A frente paralela da China: a Comac abala o sistema a dois
A Índia não é o único país a mexer com o mercado da aviação. A China, com a fabricante Comac, está já um passo à frente. O jacto de média distância C919, que a longo prazo pretende concorrer com o Airbus A320 e a família Boeing 737, encontra-se numa fase decisiva.
Neste momento, estão a decorrer voos de teste em Xangai sob supervisão da agência europeia de segurança aérea. O objectivo é obter certificação para o mercado europeu - um selo de qualidade que poderia abrir portas a inúmeras companhias aéreas. A comunidade especializada aponta para uma possível certificação num horizonte de três a seis anos.
"Com a China e a Índia, dois grandes Estados estão a entrar no mercado - o confortável duopólio da Airbus e da Boeing parece cada vez mais frágil."
A pressão sobre a Airbus e a Boeing está a aumentar
Durante décadas, a Airbus e a Boeing repartiram entre si a maior parte do negócio de aeronaves civis. No entanto, problemas de entrega, questões de segurança e custos em alta colocam ambas as empresas sob pressão. Novos concorrentes estão a aproveitar este momento.
Para as companhias aéreas, isto abre uma alternativa que durante muito tempo praticamente não existiu: a médio prazo, uma oferta mais diversificada de fabricantes, sobretudo no segmento regional e de fuselagem estreita. Se estes novos actores conseguem igualar a fiabilidade e a rede de assistência global, é algo que ainda terão de demonstrar.
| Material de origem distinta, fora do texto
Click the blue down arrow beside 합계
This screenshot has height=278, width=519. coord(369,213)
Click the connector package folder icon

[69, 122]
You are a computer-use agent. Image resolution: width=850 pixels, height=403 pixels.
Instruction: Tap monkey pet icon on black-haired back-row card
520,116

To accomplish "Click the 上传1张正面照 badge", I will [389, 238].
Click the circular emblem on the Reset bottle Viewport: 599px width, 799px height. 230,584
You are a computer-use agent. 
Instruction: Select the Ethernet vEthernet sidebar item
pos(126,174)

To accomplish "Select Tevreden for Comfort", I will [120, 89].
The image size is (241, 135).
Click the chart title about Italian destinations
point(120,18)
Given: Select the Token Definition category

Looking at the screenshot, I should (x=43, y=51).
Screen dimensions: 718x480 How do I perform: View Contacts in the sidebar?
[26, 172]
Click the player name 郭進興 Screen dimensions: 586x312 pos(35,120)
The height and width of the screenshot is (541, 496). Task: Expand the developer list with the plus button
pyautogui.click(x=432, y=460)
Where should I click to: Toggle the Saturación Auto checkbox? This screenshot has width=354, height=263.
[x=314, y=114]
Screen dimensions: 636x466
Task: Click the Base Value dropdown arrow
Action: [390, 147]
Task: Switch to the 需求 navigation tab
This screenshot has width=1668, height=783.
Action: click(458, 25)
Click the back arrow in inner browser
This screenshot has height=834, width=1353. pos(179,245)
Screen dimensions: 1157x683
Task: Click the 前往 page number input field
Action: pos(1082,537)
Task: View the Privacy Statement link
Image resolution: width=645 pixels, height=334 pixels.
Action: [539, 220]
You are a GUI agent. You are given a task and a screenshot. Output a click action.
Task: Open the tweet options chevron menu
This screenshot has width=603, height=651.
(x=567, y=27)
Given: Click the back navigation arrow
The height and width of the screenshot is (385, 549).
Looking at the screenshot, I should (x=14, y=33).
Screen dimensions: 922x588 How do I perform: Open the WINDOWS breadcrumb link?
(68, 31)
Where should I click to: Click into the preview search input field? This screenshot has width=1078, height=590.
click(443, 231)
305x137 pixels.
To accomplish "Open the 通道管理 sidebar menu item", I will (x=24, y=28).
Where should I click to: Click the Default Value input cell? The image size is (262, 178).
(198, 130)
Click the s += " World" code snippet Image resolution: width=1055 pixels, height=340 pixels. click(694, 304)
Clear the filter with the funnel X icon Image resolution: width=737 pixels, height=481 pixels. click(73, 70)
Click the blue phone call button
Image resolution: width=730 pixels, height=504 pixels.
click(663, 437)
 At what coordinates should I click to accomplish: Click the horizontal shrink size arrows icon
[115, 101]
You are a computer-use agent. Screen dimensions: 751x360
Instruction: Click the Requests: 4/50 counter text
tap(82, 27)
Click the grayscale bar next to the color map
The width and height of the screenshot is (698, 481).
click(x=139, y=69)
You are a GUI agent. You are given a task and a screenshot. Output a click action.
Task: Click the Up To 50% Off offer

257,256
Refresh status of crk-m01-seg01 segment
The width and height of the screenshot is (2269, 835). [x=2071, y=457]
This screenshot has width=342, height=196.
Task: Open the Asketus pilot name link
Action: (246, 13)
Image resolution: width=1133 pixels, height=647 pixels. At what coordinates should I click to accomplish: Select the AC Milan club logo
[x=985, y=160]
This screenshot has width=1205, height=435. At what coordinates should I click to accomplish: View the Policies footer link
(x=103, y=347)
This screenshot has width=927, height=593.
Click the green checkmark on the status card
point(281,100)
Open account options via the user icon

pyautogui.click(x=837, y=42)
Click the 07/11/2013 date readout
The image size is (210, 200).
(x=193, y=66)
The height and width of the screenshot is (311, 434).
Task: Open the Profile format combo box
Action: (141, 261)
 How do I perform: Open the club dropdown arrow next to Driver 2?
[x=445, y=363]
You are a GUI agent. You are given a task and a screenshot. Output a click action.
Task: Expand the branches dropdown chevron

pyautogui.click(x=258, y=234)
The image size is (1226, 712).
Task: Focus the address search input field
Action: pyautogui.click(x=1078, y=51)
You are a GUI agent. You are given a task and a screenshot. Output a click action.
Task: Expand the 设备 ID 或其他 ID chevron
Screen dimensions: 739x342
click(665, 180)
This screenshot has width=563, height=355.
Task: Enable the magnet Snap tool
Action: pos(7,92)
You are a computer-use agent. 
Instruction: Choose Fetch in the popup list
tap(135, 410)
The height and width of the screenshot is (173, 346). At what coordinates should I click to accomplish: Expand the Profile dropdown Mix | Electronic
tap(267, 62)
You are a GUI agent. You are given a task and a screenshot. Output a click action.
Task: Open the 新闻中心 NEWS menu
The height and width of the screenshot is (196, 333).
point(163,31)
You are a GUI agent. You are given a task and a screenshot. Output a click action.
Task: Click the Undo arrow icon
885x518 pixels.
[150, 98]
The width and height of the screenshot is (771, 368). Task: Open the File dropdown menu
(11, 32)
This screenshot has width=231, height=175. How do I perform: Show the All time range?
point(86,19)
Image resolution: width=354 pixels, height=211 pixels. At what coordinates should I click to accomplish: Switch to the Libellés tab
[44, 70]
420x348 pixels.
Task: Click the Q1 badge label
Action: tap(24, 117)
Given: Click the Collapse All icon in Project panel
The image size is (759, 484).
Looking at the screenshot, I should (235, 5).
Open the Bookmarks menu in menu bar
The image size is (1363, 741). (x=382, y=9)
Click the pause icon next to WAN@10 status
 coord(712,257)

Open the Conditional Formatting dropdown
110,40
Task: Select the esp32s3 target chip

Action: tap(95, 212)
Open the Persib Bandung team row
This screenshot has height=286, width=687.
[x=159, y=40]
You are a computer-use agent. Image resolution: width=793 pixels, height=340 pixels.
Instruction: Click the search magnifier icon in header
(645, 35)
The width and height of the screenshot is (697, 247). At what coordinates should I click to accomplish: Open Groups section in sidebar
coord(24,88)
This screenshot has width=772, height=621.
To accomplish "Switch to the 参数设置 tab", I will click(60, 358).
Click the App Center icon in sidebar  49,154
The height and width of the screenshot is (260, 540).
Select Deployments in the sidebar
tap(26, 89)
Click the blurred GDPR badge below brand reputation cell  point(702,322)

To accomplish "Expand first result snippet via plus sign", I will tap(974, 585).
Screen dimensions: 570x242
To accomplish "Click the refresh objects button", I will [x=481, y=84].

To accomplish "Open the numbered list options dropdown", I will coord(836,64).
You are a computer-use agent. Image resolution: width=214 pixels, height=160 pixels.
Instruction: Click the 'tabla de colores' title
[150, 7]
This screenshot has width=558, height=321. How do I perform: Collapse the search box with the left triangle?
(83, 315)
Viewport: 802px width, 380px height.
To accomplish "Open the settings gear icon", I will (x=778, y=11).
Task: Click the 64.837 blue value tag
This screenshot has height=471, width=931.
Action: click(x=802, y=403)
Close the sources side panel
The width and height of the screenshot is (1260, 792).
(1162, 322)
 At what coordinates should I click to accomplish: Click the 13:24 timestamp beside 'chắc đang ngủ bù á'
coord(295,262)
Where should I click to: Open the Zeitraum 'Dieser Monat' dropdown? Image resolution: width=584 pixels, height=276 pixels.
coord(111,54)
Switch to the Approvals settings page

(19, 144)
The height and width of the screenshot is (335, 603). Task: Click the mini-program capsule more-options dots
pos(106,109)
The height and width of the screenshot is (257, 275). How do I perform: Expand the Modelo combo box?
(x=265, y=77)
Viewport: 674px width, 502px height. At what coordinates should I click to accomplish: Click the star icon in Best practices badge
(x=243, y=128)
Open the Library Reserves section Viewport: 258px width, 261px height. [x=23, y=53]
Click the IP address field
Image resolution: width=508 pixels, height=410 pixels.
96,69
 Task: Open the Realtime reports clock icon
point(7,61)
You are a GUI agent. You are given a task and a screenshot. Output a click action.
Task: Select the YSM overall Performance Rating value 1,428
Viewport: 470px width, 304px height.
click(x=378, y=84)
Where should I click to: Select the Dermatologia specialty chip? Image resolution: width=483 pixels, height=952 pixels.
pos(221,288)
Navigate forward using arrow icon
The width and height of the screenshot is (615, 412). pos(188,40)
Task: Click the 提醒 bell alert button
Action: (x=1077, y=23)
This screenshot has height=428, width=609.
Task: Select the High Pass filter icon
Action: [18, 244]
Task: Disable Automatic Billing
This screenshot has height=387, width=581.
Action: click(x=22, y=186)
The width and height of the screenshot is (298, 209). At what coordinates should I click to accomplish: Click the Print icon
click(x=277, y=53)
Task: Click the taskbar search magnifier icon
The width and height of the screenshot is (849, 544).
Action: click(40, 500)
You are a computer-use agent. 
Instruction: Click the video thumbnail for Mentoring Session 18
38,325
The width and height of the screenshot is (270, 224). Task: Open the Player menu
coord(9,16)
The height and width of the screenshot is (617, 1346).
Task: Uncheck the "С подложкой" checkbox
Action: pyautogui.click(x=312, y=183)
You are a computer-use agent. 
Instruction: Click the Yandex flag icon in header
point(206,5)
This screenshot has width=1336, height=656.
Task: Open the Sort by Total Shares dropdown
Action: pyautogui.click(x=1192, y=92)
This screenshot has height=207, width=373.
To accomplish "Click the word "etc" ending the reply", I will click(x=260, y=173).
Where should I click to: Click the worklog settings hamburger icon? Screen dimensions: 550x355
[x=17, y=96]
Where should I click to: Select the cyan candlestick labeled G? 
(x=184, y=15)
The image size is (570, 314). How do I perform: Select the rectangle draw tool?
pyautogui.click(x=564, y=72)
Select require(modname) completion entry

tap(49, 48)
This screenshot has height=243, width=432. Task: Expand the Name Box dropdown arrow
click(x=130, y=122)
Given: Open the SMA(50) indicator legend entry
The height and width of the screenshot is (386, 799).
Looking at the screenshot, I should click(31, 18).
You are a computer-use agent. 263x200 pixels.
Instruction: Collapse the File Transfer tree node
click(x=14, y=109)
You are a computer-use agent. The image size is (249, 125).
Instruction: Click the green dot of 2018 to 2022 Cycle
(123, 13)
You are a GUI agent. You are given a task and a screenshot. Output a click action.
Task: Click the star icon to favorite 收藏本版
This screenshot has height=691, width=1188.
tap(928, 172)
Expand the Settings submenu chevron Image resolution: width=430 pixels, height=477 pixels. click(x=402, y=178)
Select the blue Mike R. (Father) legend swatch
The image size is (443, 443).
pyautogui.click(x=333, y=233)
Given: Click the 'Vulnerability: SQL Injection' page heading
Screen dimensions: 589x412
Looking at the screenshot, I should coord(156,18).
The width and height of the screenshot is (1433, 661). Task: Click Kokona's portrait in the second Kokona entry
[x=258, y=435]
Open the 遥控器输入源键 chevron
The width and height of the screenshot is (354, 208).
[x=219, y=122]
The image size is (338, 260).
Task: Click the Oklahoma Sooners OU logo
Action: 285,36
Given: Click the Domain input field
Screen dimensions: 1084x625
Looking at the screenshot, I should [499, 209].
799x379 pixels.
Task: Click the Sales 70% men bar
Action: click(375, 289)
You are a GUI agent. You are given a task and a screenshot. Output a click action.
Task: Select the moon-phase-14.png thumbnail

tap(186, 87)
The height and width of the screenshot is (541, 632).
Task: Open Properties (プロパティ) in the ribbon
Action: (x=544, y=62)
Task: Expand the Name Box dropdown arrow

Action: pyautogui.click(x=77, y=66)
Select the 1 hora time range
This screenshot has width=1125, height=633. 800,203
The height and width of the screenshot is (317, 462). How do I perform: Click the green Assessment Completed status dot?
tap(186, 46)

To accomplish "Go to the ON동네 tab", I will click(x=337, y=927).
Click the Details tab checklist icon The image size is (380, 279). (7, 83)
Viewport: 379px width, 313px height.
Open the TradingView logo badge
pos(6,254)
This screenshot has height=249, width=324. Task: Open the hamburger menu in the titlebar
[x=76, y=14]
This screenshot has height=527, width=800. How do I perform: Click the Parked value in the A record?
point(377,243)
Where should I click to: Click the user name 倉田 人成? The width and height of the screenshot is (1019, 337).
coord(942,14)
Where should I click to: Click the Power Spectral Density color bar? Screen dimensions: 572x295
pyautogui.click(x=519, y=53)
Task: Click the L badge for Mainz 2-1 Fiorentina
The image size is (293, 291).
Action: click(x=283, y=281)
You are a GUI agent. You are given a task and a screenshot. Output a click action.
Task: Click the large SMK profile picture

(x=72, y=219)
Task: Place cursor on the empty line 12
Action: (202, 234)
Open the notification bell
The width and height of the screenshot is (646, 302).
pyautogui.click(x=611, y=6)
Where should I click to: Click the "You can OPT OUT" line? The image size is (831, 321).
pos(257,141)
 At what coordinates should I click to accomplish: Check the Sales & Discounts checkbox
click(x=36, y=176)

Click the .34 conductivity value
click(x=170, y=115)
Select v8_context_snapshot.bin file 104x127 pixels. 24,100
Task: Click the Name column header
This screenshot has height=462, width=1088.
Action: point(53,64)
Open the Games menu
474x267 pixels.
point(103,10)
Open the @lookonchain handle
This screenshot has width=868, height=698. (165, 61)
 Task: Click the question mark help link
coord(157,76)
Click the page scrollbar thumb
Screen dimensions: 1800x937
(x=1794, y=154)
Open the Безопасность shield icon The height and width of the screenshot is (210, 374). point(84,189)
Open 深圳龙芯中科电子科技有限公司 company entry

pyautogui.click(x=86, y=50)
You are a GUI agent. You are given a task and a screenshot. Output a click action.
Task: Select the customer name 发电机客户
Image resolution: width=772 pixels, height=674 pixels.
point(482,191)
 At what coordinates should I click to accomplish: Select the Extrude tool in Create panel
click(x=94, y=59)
O que este passo pode significar para viajantes e companhias aéreas
Para os passageiros na Índia, a evolução pode ser positiva. Mais concorrência no tráfego regional pode traduzir-se, a médio prazo, em redes mais densas, mais ligações a partir de aeroportos mais pequenos e, possivelmente, preços de bilhetes mais estáveis. Regiões que até agora eram difíceis de alcançar poderão beneficiar de novas rotas.
Também as companhias aéreas ganham margem de manobra. Se, além da Airbus e da Boeing, um novo grande fabricante com produção local na Índia entrar em força, aumentam as opções de negociação. Manutenção no país, logística de peças mais rápida e prazos de entrega mais curtos são argumentos concretos - especialmente para companhias low-cost em rápido crescimento.
Oportunidades, riscos e questões em aberto
Montar uma produção de aeronaves é um dos projectos industriais mais exigentes que existem. Certificação, segurança, cadeias de fornecimento, falta de mão-de-obra especializada - tudo isto exige persistência. A Adani e a Embraer terão de ultrapassar obstáculos técnicos, organizacionais e políticos antes de o primeiro jacto fabricado na Índia descolar com passageiros.
Ao mesmo tempo, este movimento oferece uma oportunidade rara de construir um sector quase a partir do zero. Engenheiras e engenheiros ganham experiência, fornecedores crescem para dentro de processos altamente complexos, universidades ajustam cursos e projectos de investigação com maior foco na aeronáutica. É precisamente aqui que está a aposta de longo prazo de New Delhi: hoje jactos regionais, amanhã talvez aeronaves comerciais maiores, projectos próprios de motores ou componentes de alta tecnologia altamente especializados.
Para a Europa e os EUA, isto cria um novo ponto de partida. Se a Índia se afirmar no segmento regional e a China, em paralelo, ganhar alcance com o C919, o mercado tornar-se-á claramente mais diversificado. As companhias aéreas terão de comparar com mais rigor, os reguladores terão de escrutinar com maior atenção e fabricantes consolidados como a Airbus e a Boeing terão ainda menos margem para erros do que até aqui.